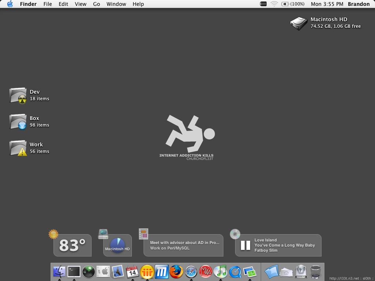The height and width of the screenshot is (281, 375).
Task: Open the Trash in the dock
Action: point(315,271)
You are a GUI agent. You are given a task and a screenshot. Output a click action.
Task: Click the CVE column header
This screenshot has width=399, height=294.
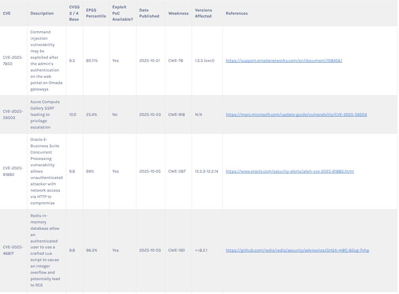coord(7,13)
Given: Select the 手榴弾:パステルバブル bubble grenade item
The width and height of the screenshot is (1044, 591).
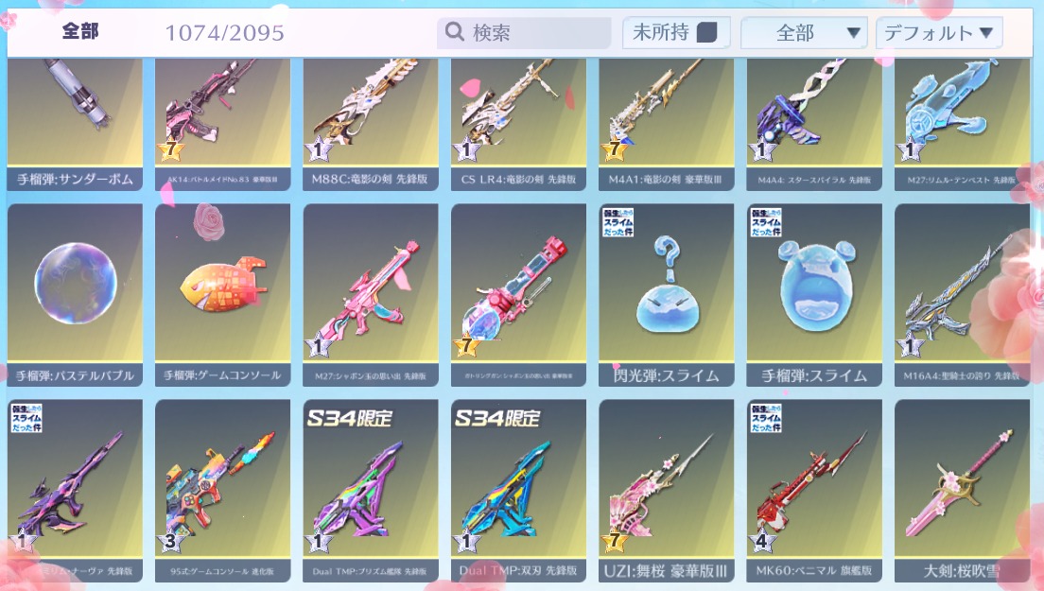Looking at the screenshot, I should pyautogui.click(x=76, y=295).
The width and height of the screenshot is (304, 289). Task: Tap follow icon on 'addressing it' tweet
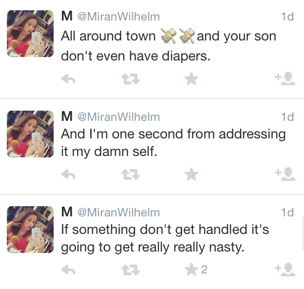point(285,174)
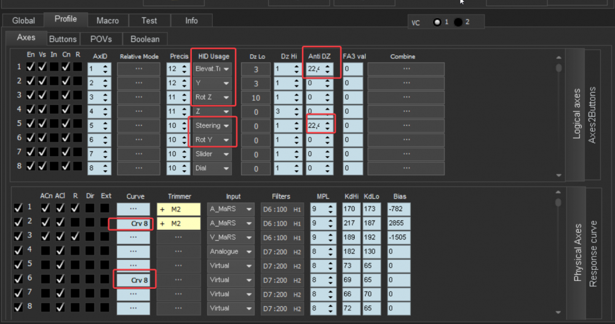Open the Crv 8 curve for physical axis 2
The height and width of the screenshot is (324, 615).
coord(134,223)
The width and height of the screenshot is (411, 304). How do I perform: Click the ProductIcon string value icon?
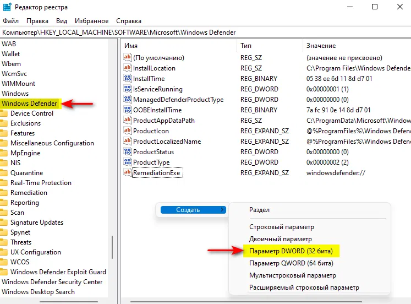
---
● Required action:
Output exactly, and only, the lines running from the line containing "This screenshot has width=399, height=294." to the last line of the entries above, omitting the pictures.

● Completed exercise:
This screenshot has width=399, height=294.
coord(7,13)
Given: Select the 手榴弾:パステルバブル bubble grenade item
The width and height of the screenshot is (1044, 591).
Looking at the screenshot, I should pyautogui.click(x=76, y=295).
The width and height of the screenshot is (304, 289). Task: Tap follow icon on 'addressing it' tweet
point(285,174)
Open the Crv 8 curve for physical axis 2
The height and width of the screenshot is (324, 615).
coord(134,223)
The width and height of the screenshot is (411, 304). How do I perform: Click the ProductIcon string value icon?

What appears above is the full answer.